Plus, maintaining pulmonary hygiene, turning the patient, maybe, chest physiotherapy of order.
And mobility.
Yeah.
I recall the source mentioning a shift here.
Yes.
Early progressive mobility is increasingly recognized as vital.
Getting patients moving, even while ventilated, sitting up, dangling legs, maybe even chair or ambulation with RT support, has been shown to decrease ventilator days, reduce ICU length of stay, and improve long -term outcomes.
It requires a real shift in the traditional ICU mindset of keeping ventilated patients strictly in bed.
Okay, so we're preventing complications.
Eventually, the goal is to get them off the ventilator.
This is weaning.
How's that done?
Weaning is the gradual transition back to spontaneous breathing.
There are different methods.
Sometimes it's a gradual decrease in the ventilator's mandatory breath rate, using a mode like SAPV, synchronized intermittent mandatory ventilation, or using a T -piece trial where they breathe entirely on their own through the ET tube with humidified oxygen for a period.
Any other methods?
Pressure support ventilation, PSV is common too.
The patient triggers all breaths, and the ventilator just provides some pressure support to make breathing easier.

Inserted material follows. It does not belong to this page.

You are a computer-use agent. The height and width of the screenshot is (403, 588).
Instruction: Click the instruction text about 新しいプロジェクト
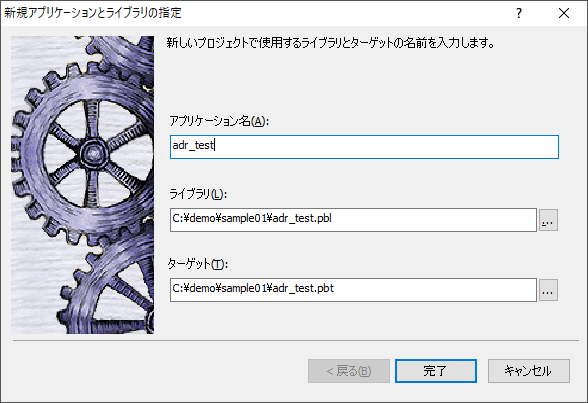click(x=330, y=43)
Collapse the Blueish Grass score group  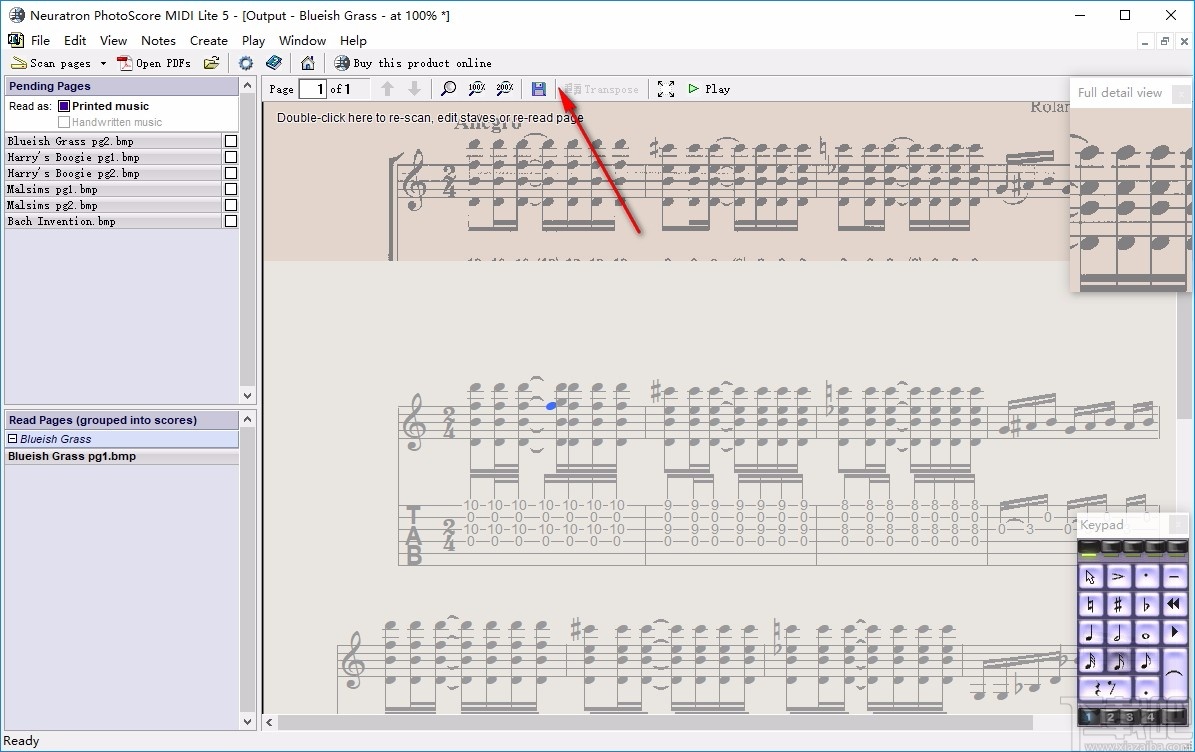click(x=13, y=438)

Readiness for weaning is assessed daily based on clinical stability and oxygenation parameters.
And finally, the tube comes out.
Extubation.
What's the key concern right after?
After the ET tube is removed, you monitor them incredibly closely, especially their breathing pattern, work of breathing, vital signs, and oxygen saturation.
The immediate post -extubation period is high risk.
And the one critical late sign of trouble we need to watch for?
The big one to listen for is stridor.
That's a high -pitched crowing sound usually heard on inspiration.
It indicates significant upper airway edema or obstruction, possibly from swelling after the tube is out.
Stridor is an emergency.
Stridor is an airway emergency.
If you hear stridor, it means the airway is rapidly narrowing.
You need to call the rapid response team or code team immediately.
They may need reintubation urgently.
Hashtag tag outro.
Wow.
That was an incredibly dense but vital deep dive into critical care respiratory emergencies.
We've really hit the high points.
The absolute centrality of gas exchange, the real urgency needed for managing PE, recognizing things like Virchow's triad and those key symptoms like impending doom.
Yeah.
And understanding the complexities of ARDS, refractory hypoxemia, stiff lungs, and how crucial those protective ventilation strategies like low tidal volumes and PEEP and even proning really are.
And threading through it all, the absolutely vital hands -on role of the nurse assessing, intervening immediately for things like tension pneumo, managing the ventilator safely using DOPE and the critical rescue step, and meticulously applying that ventilator bundle to prevent VAP.
It's a huge responsibility.
And that actually leads to a final thought, something pulled from the source material to consider.
Well, the text notes that older patients often have a harder time weaning from ventilation.
They have age -related changes like stiffer chest walls, weaker respiratory muscles.
So ventilator dependence can become a real issue.
It makes you think.
Given this reality, how does the health care system need to adapt?
How do we ensure we're making personalized ethical decisions about long -term care and goals of care, especially when maybe the patient's wishes aren't clearly documented in an advanced directive?
That's a heavy question.
Dealing with potentially prolonged ventilation and difficult weaning decisions, especially without clear guidance,
it's a massive ethical and practical challenge for families and ICU teams everywhere.
Definitely something to mull over.
It is.
Well, thank you for guiding us through that intense material.
And thank you, our listeners, for joining us on this essential deep dive from the Last Minute Lecture Team.
We hope this helps clarify these critical concepts.